Ненависть личная, интимная. Это — тоже один из импульсов, которые зродили донос. Мотрю выдали замуж за знатного казака Семена Чуйкевича. Как считает часть историков, после предательства Кочубея они оба остались на стороне Мазепы, попали в плен, и Мотря пошла за Семеном аж в Сибирь! Не свидетельствует ли это, что Мотря реально видела в Мазепе героя?

3. НАКАЗАНИЕ: МАЗЕПА, ИСКРА И КОЧУБЕЙ

Именно доносчик, по законам московского следствия, должен был доказывать истинность своих обвинений (напомним: «доносчику первый кнут!).

Петр дал приказ истязать Кочубея и Искру без жалости, чтобы они оба сознались: кто именно, зачем и когда вынудил их оклеветать Гетмана? 21 апреля 1708 года приведенный на пытки Искра «і розпитуваний : за чиїм науськуванням він доносить на Гетьмана, чи не за заговором і чи не підсилкою якою від неприятеля?». «Дано йому 10 ударів батогом». А затем Кочубей, приведенный на те же пытки, признался: «А що, мовляв, я два роки на Гетьмана говорив про зраду, то то, мовляв, чинив на нього, на Гетьмана, за свою домову злобу (Мотря!), про яку відомо багатьом». «Було йому дано п’ять ударів батогом».

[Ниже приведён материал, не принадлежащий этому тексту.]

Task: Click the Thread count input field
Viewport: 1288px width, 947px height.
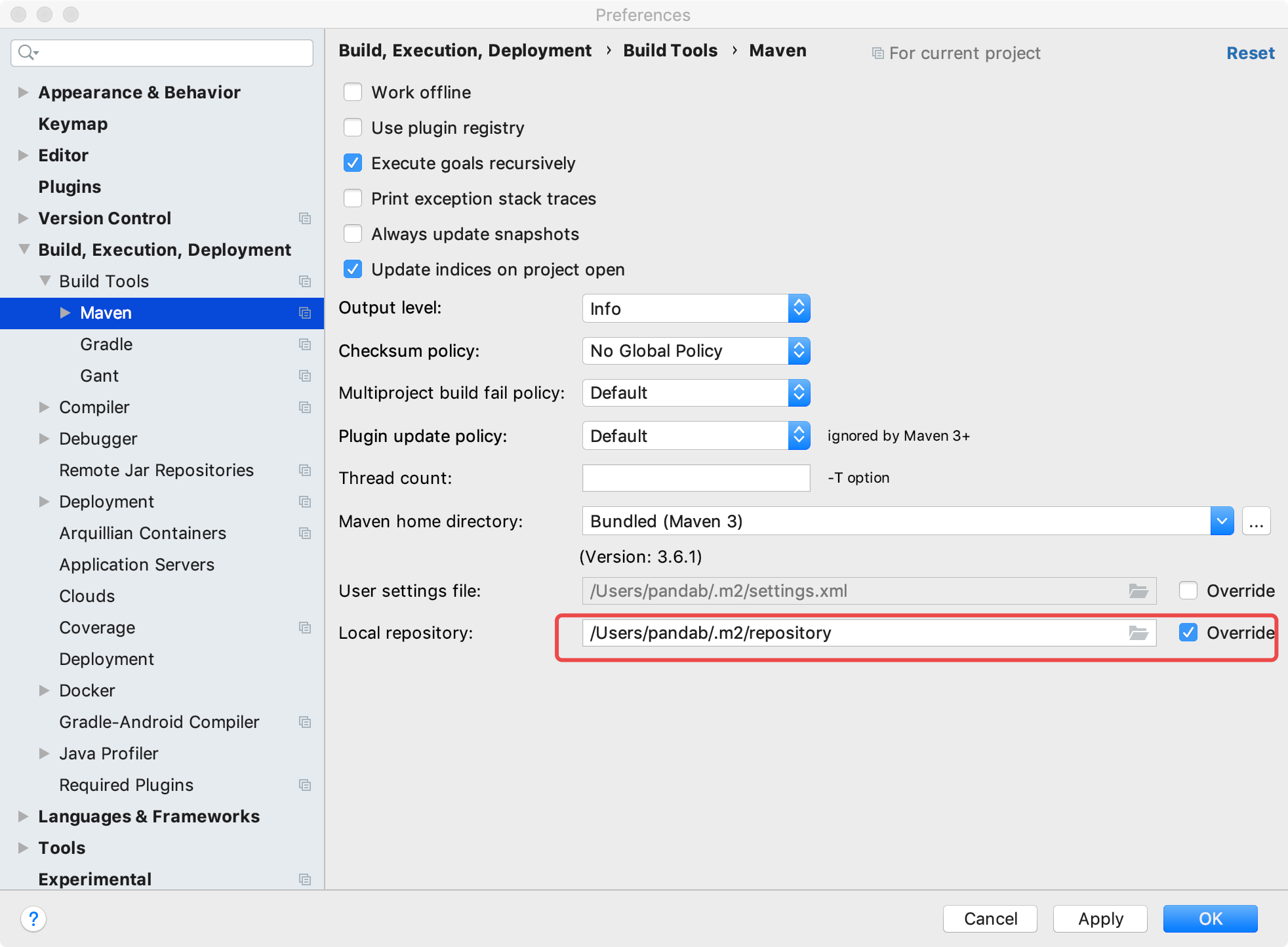Action: click(696, 478)

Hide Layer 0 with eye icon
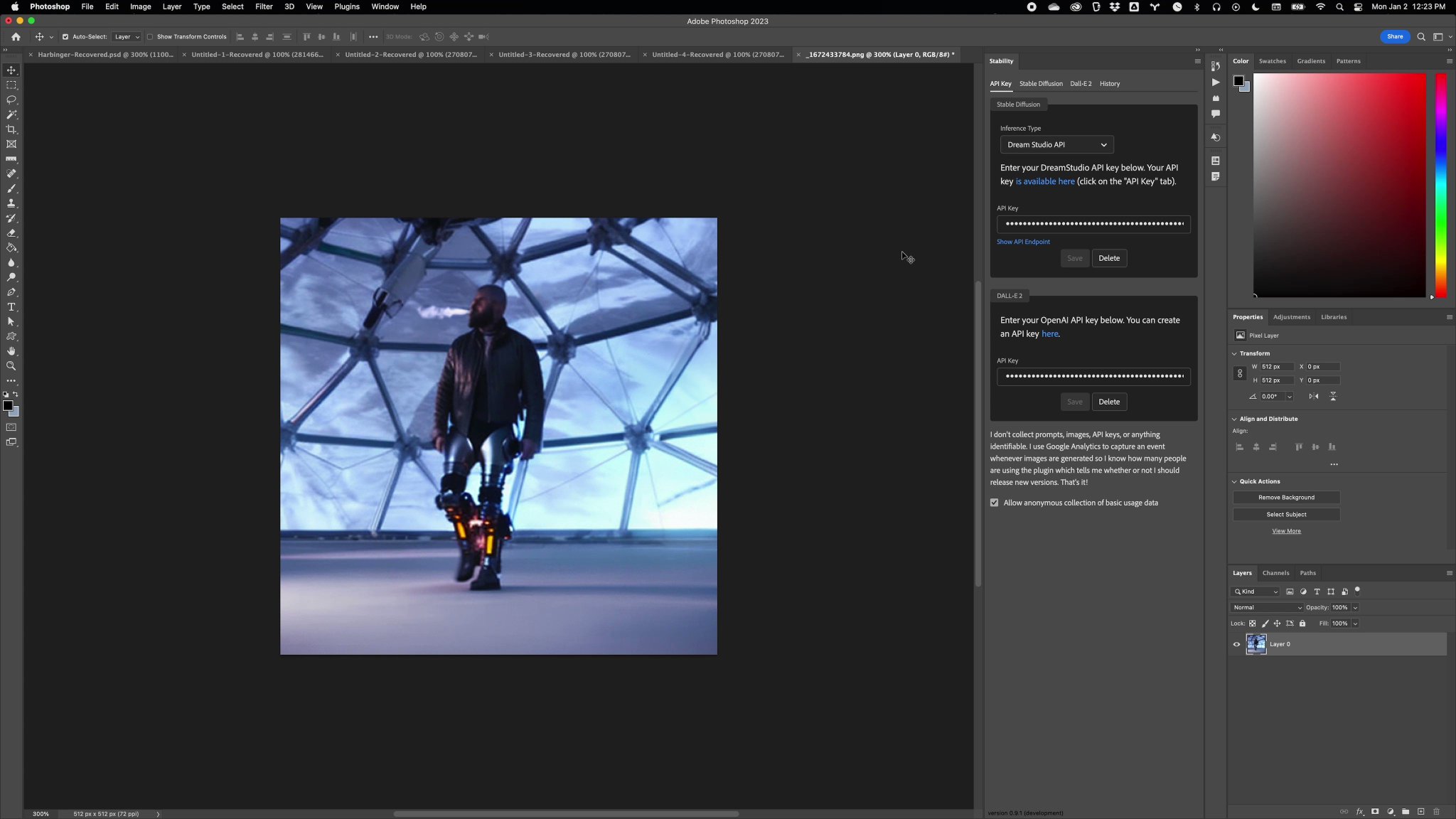[x=1236, y=644]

Летом 1708 года Петр приказал выдать обоих Гетману «на суд і на вирок». 14 июля того же года им отрубили головы близ села Борщаговка Погребищенского района на Винничине. До соединения Мазепы с армией Карла ХІІ и Батуринского погрома оставалось три с половиной месяца, до Полтавы — почти год, до смерти Гетмана — 14 месяцев.

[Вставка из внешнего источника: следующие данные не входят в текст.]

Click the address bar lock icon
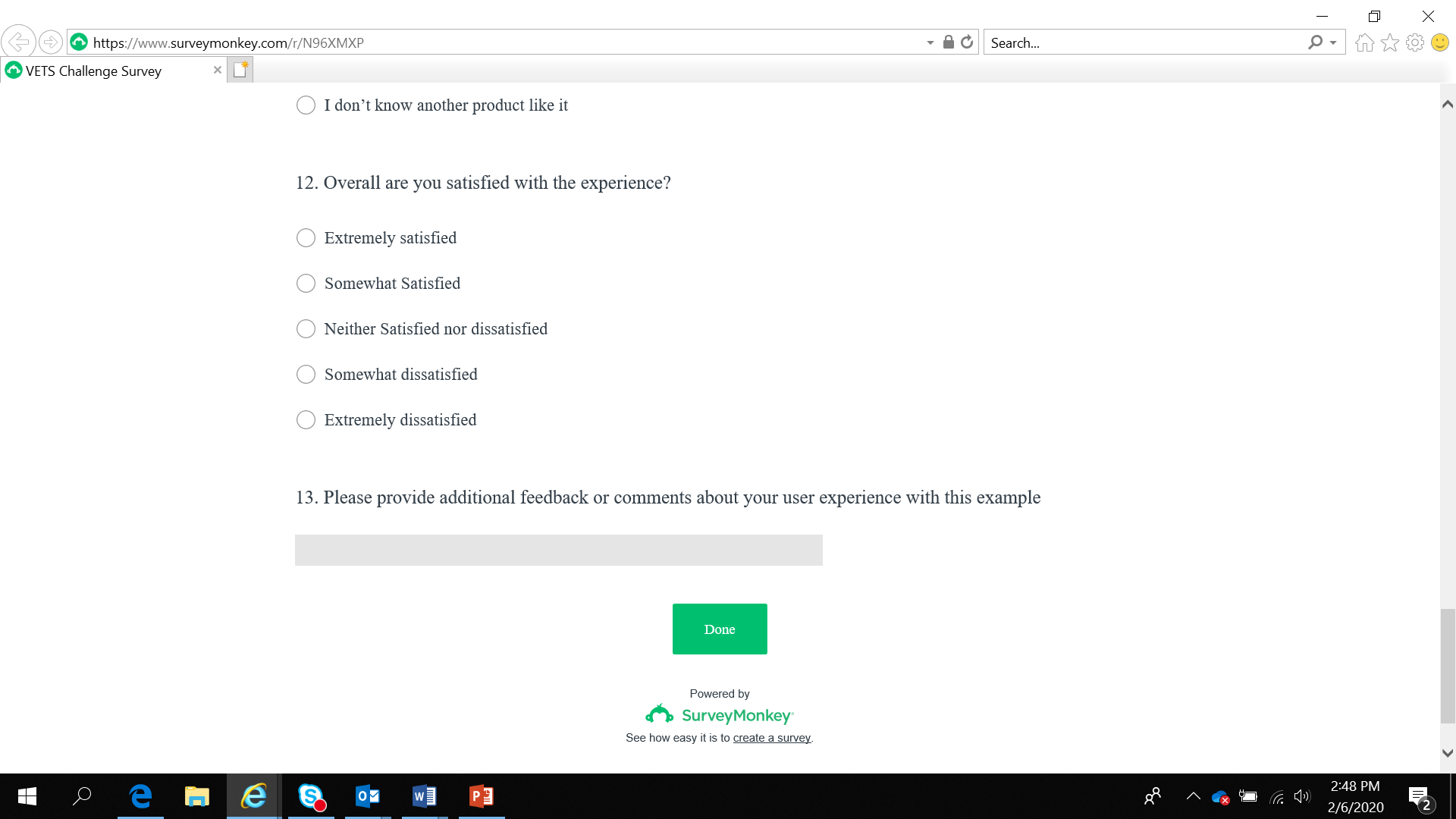This screenshot has height=819, width=1456. pos(948,42)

А теперь — жестокие и справедливые слова Юрия Шевелева из статьи «Москва-Маросейка»: «Если Украина испытала поражение, то это произошло не из-за переяславских условий, а прежде всего по причинам, заложенным в самой украинской жизни того времени. Политически и военно Переяслав стал началом поражения потому, что разные украинские круги втягивали Москву в Украину, пытаясь использовать ее против своих внутренних врагов. Комплекс «кочубеевщины» — и только он —  позволил Москве завоевывать все больше позиций в Украине. Бой под Полтавой выиграл России не Петр I, а украинские Кочубеи. Само собой разумеется, Петр и Россия целенаправленно использовали все подобные случаи, которых было предостаточно. О причинах самого комплекса «кочубеевщины» пусть говорят историки и психологи. Он жив до сих пор».